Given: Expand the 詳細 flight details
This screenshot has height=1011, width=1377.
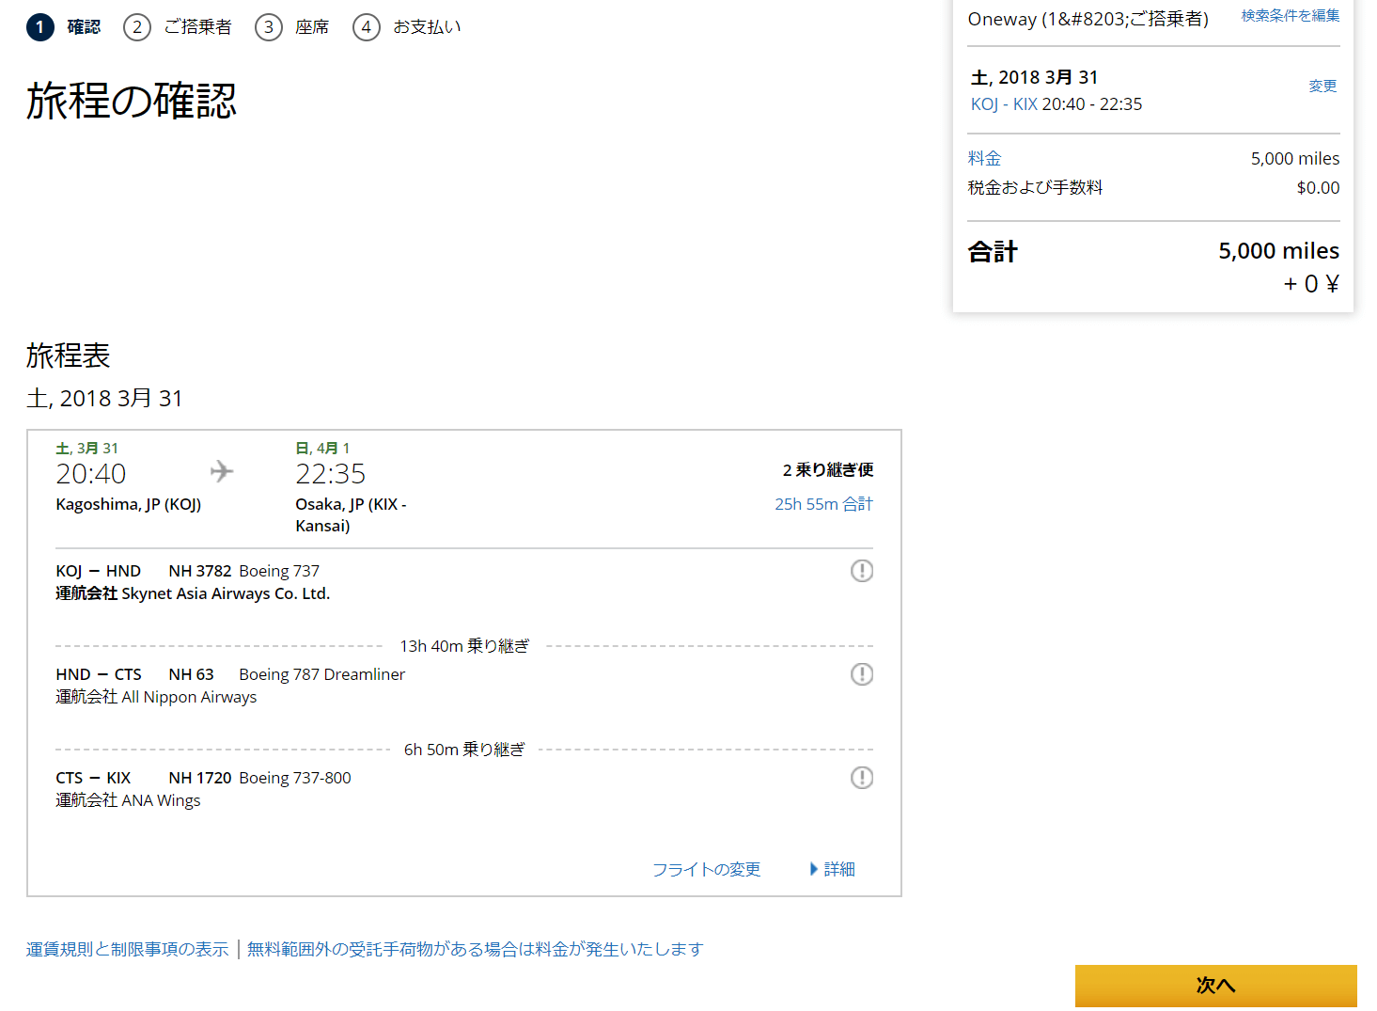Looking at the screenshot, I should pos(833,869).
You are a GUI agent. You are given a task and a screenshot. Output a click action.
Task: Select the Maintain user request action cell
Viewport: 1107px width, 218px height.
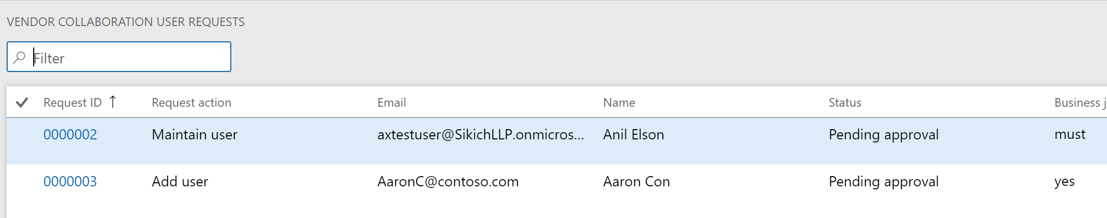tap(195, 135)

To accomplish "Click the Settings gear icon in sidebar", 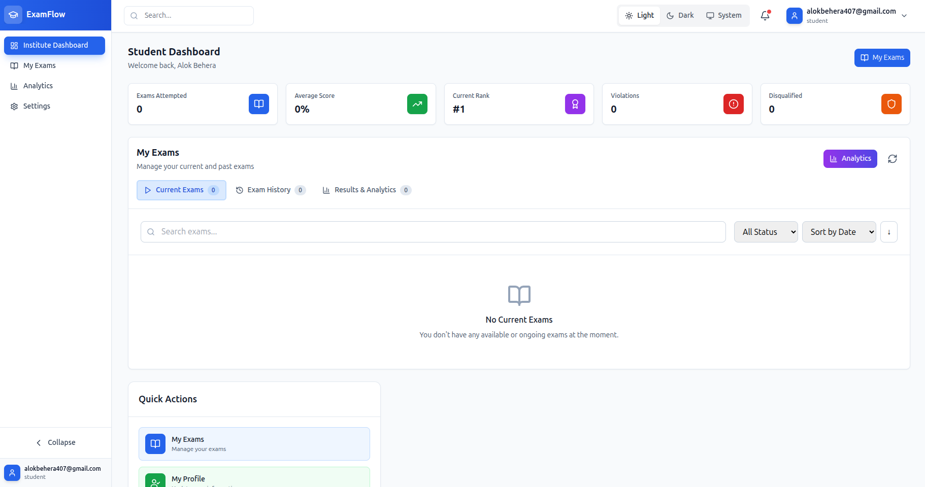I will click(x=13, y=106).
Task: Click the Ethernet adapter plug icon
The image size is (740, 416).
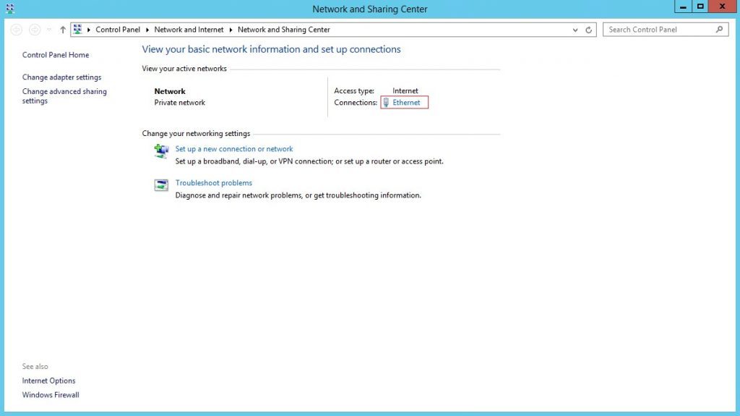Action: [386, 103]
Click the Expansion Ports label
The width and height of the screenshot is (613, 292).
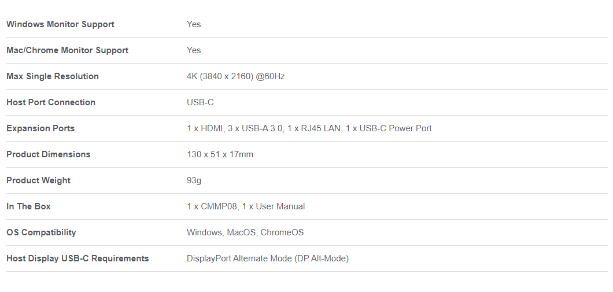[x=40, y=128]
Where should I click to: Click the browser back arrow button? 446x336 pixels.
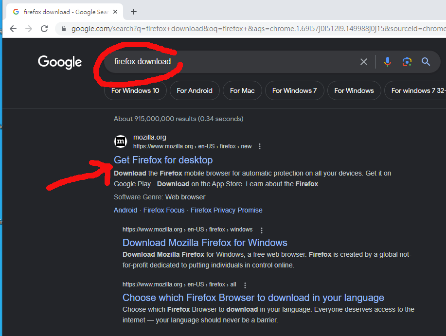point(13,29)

= = = = =

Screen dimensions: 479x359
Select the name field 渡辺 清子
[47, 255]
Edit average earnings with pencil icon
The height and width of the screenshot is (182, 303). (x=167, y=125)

= = = = =

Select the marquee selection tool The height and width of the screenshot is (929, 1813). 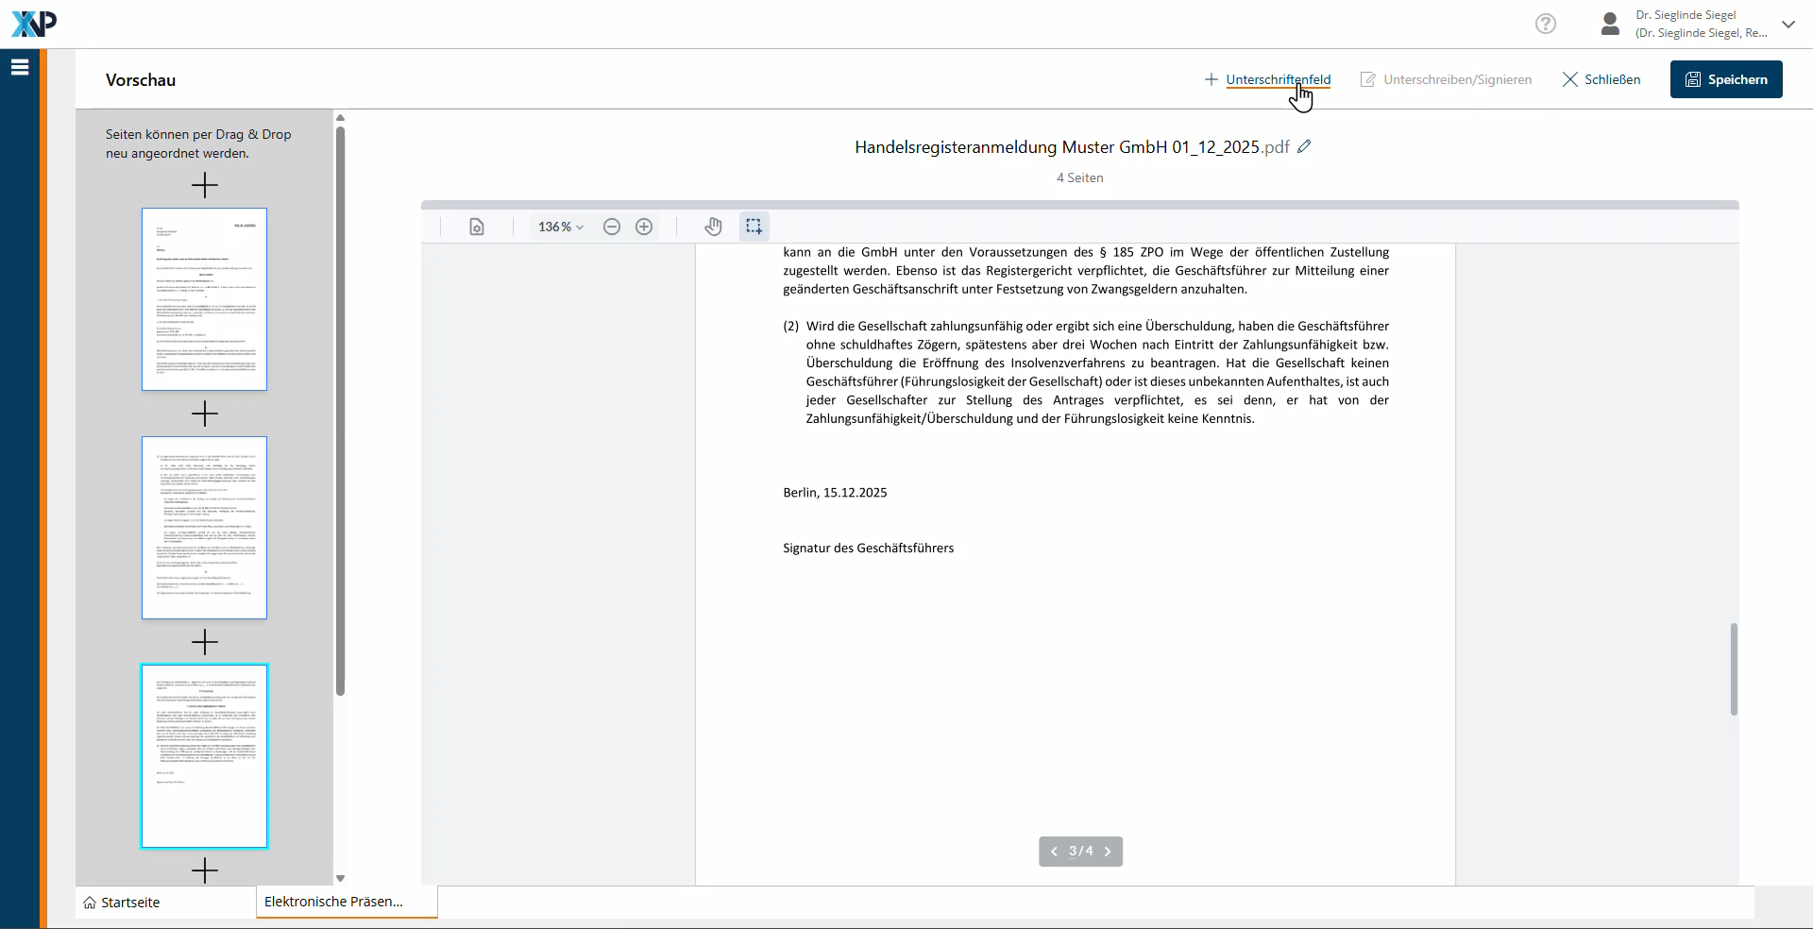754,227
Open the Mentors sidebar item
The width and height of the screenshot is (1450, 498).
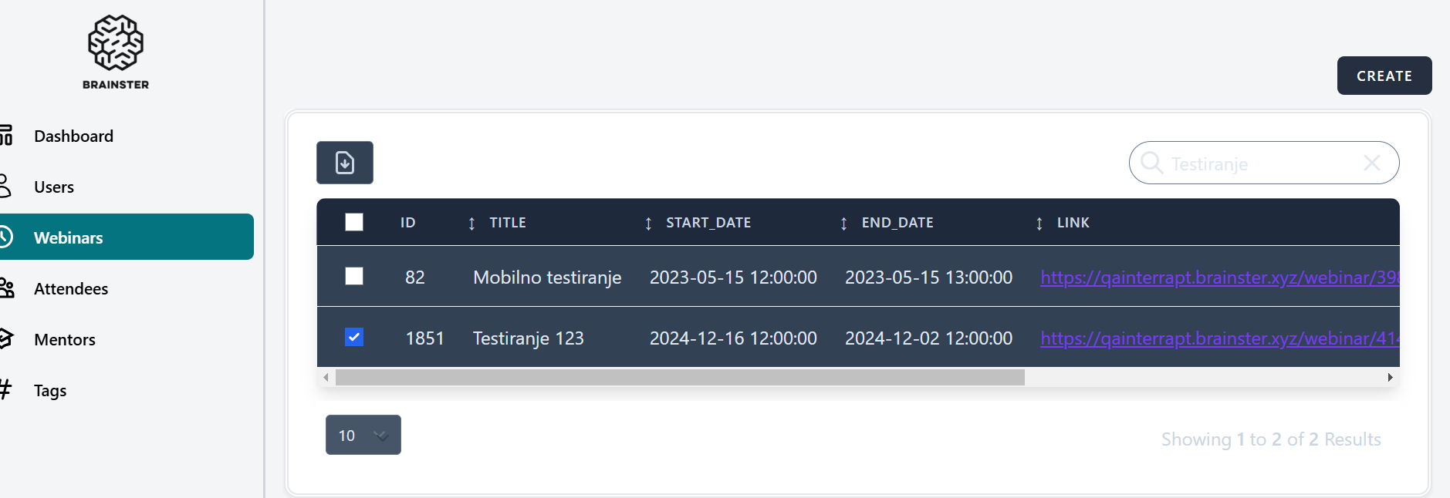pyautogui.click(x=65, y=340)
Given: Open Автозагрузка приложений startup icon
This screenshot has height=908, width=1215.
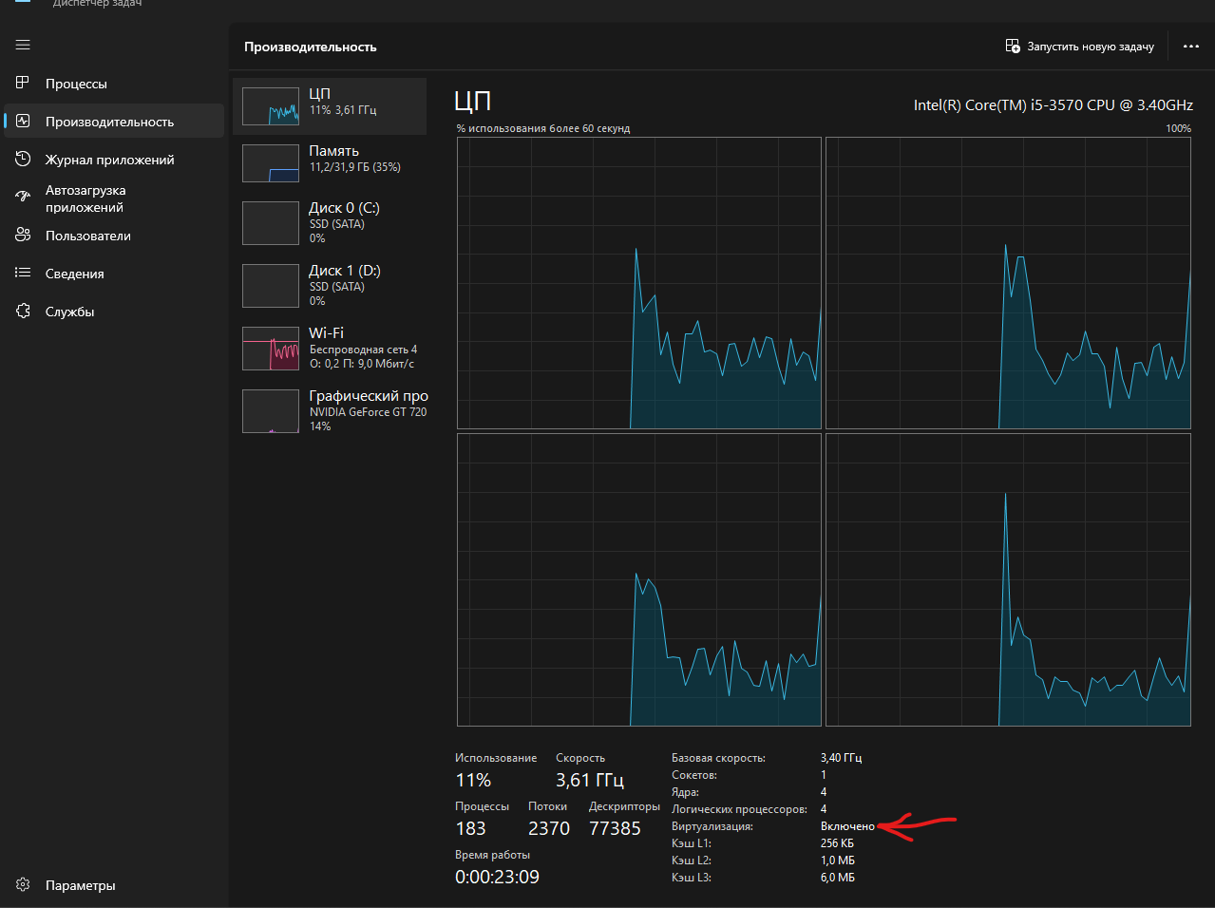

= = = = =

*Problem details*: Please recast the material from the line containing "Given: Open Автозагрузка" up to and including the line containing "This screenshot has height=908, width=1215." as a Markdown table with the columns n and Line, numbering each row and leaving out blank lines.

*Exercise solution*:
| n | Line |
|---|---|
| 1 | Given: Open Автозагрузка приложений startup icon |
| 2 | This screenshot has height=908, width=1215. |